I sent her a dozen roses one year, almost to spite her. If she enjoyed them, which I imagine she did, it was grudgingly.
To honor her this year, I’m going to buy a pound of ground beef, and grill two burgers, medium rare with a lot of cheddar cheese.
6 thoughts on “Becoming Marilyn”
Love it 😍 You brought back many memories of you all. Happy Mother’s Day. Where are you living?

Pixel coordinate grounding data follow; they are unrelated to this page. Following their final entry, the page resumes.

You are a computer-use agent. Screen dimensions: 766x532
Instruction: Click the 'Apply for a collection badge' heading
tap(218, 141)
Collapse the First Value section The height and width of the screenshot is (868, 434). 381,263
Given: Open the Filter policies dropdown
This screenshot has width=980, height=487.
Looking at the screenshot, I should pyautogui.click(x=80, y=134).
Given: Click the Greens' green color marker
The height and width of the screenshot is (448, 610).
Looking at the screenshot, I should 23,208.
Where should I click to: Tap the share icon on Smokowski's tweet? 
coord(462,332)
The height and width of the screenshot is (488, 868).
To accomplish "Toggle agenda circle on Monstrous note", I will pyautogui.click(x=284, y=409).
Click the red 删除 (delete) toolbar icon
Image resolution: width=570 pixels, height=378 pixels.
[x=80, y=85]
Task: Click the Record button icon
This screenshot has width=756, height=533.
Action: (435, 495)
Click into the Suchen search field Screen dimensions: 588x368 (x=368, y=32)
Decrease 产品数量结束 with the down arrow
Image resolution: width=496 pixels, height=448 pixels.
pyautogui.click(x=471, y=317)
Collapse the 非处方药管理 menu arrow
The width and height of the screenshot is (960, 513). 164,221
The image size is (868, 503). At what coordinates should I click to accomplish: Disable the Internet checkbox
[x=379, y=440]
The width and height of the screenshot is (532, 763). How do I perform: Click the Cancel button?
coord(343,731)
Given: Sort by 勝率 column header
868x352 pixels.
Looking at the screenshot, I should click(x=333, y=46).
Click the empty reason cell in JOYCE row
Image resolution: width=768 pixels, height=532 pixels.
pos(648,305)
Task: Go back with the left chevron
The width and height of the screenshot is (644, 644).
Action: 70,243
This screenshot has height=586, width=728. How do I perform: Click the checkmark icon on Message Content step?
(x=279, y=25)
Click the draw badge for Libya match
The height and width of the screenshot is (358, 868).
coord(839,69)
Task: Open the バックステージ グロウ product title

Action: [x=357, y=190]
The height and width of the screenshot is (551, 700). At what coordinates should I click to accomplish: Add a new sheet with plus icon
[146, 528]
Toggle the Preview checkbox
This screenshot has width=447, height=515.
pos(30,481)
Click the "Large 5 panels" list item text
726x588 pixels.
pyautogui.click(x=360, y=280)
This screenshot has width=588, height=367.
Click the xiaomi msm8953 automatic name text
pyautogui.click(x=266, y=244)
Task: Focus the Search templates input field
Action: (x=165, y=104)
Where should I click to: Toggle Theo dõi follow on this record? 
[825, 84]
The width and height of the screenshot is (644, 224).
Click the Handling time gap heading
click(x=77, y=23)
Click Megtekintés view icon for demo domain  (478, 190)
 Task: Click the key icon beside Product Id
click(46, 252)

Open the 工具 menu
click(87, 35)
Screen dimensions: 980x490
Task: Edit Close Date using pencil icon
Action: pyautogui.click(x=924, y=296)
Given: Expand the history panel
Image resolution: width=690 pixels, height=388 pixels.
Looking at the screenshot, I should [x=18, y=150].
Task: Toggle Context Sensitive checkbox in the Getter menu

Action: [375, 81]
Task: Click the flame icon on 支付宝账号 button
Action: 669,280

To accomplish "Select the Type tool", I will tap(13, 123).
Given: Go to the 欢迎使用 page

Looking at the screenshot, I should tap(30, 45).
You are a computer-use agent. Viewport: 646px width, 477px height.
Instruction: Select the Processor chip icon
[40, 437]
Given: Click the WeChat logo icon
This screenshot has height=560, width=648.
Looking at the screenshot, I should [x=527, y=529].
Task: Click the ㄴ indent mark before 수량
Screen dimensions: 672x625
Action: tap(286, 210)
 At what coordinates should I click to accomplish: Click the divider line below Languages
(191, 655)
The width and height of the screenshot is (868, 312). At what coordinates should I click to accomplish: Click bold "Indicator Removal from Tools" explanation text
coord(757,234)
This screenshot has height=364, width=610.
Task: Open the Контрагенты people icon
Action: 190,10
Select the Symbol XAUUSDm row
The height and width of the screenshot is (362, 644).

Lovely writing Leebird. You captured her so succinctly. The banter between your parents made me laugh. I picked up similar characteristics in Marilyn to my Mom. So happy to have had the pleasure of meeting her. Buy that package of beef and enjoy a burger in her honor.❤️
LikeLiked by 1 person
Thank you, Susie Q. I will do that!
Thank you for bringing my friend to life for me one more time. Although she is never very far away. She was a resilient soul wasn’t she. With so much heart. I’m pleased to hear the resemblance. 💕
Thank you, Nancy. She was so deeply fond of you.